IM Rabinowitch found in 1949 that 18% of his 50 diabetic patients under the age of 40 were achlorhydric and 64% of his 50 patients age 40 and over were achlorhydric also. He found that after thiamine supplementation three of his patients had not improved but did so after receiving HCl supplementation.

The gastric secretion of HCL was studied in 200 asthmatic children between the ages of 6 months to 12 years of age by JV Wright in 1990. Out of those 200 children 80% had levels of HCL that were below normal. Improvement with sleep, appetite, weight and with duration and intensity of asthma attacks occurred in 160 asthmatic children that were given a HCL supplement with their meals.

In 1964, MJ Williams and DW Blair reported that a high amount of their patients with thyroid disease had high incidence of achlorhydria, hypochlorhydria, and gastritis.
In most patients with pernicious anemia, achlorhydria is present. In 1949, IM Rabinowitch found that the red blood cell count increased when HCL was taken with meals.
A deficiency of HCL may increase susceptibility to enteric bacterial infections because of survival of ingested bacteria leading to intestinal overgrowth. Decreasing gastric acidity encourages Candida overgrowth especially in women. Candida albicans needs pH 7.4 for optimal growth but becomes completely inhibited at pH 4.5. Improvement in physical condition in Twenty-seven achlorhydric patients that were supplemented with betaine HCL and pepsin for 6 months. Gas and indigestion were relieved in all patients with these complaints.
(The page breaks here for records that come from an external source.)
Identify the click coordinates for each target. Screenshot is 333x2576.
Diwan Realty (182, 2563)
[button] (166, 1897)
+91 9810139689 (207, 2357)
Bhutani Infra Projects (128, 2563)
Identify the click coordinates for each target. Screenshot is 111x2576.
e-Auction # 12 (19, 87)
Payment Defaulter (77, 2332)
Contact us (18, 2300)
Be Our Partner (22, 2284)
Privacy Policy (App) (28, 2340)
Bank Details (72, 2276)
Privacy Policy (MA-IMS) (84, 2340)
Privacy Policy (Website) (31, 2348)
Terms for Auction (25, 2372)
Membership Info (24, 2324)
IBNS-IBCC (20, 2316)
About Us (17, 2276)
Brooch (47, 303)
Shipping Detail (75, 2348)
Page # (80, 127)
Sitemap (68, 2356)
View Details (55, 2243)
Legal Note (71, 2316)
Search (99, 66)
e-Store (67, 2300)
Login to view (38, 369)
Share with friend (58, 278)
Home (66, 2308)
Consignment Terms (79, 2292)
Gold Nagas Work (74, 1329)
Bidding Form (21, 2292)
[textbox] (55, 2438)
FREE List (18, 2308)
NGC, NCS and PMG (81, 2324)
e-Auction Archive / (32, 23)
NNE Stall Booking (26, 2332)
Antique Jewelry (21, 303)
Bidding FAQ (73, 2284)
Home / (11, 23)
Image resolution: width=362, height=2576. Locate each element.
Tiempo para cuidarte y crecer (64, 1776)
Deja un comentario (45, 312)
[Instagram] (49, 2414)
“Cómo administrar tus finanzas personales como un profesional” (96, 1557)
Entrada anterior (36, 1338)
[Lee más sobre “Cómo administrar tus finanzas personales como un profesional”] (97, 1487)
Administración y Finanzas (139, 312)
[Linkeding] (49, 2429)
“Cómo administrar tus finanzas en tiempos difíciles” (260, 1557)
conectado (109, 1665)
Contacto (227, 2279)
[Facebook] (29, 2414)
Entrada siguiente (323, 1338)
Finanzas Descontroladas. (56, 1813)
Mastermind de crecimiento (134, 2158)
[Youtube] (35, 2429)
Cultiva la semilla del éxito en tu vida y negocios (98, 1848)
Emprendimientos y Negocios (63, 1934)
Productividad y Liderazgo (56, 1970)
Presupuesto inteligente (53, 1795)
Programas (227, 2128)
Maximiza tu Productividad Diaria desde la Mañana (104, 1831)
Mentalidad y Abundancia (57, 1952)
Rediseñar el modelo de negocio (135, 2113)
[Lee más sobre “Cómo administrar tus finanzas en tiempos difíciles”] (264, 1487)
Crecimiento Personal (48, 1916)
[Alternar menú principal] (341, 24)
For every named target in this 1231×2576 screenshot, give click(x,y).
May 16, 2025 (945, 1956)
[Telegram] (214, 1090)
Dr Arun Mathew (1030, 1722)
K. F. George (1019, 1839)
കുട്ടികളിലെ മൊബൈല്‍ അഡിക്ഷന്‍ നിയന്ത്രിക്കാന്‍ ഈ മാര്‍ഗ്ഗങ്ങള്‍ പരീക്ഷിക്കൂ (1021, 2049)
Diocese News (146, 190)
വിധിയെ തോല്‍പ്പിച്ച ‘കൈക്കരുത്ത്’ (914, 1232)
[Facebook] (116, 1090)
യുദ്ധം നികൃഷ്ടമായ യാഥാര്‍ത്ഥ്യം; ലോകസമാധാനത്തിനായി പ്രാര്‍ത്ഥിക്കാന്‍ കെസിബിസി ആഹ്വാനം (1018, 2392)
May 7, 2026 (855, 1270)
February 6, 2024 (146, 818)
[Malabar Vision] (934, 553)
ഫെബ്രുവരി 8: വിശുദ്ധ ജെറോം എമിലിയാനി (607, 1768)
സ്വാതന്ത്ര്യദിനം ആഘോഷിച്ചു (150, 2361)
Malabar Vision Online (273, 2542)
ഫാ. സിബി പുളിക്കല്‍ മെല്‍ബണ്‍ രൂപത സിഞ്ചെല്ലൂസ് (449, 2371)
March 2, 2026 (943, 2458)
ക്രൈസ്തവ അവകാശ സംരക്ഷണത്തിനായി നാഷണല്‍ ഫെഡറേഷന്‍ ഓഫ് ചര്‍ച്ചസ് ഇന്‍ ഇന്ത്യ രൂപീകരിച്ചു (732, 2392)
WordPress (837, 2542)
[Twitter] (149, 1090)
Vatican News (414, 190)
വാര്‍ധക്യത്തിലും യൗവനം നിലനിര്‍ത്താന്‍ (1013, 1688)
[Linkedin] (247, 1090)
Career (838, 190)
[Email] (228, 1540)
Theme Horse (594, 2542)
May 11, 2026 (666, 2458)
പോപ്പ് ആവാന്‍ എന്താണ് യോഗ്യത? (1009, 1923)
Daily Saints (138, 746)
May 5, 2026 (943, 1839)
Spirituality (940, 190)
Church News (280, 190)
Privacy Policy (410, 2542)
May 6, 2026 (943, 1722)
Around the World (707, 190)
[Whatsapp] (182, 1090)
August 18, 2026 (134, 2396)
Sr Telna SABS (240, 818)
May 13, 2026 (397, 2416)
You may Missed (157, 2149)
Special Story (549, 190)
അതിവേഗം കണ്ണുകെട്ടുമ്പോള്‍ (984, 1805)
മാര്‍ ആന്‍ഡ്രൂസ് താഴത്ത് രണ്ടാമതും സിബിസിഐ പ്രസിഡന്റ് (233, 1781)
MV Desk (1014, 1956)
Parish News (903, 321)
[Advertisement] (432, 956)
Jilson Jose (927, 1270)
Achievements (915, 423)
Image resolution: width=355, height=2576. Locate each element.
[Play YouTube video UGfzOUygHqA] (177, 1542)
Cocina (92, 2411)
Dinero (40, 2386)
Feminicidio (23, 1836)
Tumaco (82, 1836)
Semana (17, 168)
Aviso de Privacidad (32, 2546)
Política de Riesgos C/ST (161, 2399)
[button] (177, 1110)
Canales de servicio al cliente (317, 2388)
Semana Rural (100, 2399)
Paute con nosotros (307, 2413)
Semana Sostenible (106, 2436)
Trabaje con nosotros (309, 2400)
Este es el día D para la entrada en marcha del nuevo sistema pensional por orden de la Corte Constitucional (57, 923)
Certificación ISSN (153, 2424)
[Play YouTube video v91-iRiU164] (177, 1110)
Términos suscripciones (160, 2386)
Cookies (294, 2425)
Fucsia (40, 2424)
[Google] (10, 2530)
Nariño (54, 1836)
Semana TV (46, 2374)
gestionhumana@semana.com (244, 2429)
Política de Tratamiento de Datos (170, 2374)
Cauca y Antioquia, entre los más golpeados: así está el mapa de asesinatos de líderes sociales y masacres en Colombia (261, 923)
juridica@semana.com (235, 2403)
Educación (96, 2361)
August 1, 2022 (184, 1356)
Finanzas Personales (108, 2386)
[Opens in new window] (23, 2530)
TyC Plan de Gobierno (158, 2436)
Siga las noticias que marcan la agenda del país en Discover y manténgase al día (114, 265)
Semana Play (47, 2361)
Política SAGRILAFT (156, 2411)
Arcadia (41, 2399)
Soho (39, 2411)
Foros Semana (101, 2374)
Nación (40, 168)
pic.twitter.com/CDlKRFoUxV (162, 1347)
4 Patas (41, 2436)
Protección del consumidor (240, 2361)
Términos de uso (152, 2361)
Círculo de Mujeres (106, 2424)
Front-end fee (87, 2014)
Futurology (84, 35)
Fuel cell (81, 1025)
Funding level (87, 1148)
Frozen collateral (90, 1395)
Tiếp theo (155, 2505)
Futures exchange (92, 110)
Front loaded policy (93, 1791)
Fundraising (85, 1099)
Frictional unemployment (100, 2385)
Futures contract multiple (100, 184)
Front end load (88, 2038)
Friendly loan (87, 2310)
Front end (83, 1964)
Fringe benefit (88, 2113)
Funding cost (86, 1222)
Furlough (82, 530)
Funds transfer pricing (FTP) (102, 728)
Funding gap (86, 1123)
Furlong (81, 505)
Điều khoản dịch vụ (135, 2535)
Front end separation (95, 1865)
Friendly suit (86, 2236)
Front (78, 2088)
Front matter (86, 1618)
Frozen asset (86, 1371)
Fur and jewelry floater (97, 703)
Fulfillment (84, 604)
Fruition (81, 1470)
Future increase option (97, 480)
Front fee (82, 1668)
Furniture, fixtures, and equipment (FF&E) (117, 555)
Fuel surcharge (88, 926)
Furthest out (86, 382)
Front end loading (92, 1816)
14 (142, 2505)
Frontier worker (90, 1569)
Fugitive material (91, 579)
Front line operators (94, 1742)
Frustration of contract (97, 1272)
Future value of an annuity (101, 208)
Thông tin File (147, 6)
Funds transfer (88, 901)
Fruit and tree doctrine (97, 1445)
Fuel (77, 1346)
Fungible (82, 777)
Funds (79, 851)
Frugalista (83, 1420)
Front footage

In conclusion, digestion and absorption is dependent on the upper gastrointestinal tract being in a healthy state, when this is not so disorders of digestion and absorption may occur. Nutritional deficiencies will occur because of inadequate breakdown and assimilation of food. HCL is needed to destroy ingested pathogens to stop their overgrowth within the stomach and small intestine. Also, acidic chyme is needed in the small intestine to stimulate the release of bile, pancreatic enzymes and hormones. HCL production is needed for optimal absorption of many nutrients. The lack of HCL is prevalent to aged people. Inadequate HCL production can result in overgrowth by pathogenic bacteria or fungi, and evidence of parasites, Childhood asthma, alcoholism, chronic skin conditions, digestive disturbances and intestinal permeability. Diseases that effect the pancreas and gallbladder which indirectly require HCL may also benefit from HCL supplementation.